• Data to use:

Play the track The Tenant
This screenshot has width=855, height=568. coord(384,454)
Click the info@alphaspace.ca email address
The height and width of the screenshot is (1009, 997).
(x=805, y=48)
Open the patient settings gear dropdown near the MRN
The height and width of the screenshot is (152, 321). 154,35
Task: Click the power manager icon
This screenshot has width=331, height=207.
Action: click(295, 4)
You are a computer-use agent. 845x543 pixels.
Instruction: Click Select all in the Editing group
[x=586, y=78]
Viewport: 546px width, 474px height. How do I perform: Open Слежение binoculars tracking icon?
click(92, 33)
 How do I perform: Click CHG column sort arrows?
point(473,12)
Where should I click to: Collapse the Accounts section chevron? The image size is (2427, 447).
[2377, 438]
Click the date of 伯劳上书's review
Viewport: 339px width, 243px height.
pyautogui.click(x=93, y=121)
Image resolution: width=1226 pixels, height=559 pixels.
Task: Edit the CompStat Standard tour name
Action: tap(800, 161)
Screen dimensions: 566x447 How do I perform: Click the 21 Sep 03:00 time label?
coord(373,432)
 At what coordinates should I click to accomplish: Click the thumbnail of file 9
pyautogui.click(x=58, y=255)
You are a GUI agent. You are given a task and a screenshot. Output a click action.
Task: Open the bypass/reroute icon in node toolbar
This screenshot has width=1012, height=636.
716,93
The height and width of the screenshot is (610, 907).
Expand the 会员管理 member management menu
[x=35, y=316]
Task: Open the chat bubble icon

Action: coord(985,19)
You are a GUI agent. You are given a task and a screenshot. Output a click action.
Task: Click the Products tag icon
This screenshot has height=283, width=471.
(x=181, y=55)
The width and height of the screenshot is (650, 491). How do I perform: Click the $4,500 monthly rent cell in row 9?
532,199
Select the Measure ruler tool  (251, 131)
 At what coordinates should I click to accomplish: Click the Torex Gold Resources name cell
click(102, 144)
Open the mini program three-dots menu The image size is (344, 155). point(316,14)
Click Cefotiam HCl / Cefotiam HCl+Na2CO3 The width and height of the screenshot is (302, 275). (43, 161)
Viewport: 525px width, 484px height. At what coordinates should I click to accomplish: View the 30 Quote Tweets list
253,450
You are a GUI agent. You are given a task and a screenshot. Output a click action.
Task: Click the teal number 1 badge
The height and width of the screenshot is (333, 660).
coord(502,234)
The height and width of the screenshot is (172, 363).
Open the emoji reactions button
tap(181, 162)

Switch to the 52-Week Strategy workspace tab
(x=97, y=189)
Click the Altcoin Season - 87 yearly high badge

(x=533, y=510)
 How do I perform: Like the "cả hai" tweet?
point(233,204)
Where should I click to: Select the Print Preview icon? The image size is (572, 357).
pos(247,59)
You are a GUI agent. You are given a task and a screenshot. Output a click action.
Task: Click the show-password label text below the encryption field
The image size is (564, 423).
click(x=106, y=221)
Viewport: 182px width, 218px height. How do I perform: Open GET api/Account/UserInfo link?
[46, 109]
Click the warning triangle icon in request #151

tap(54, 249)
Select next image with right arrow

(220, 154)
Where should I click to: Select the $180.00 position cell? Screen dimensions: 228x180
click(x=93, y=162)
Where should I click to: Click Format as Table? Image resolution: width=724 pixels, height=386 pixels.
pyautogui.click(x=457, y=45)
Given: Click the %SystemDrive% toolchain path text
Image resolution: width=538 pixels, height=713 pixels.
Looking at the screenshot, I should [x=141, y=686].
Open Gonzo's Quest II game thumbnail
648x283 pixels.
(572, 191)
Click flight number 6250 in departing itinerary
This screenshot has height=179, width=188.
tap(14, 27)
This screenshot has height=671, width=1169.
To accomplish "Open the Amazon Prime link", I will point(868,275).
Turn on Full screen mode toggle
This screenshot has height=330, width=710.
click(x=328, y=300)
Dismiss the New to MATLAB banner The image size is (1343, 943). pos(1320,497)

• Activity:
Every line with "number" in it should be copied from the entries above.

• Your solution:
Task: Click the teal number 1 badge
Click flight number 6250 in departing itinerary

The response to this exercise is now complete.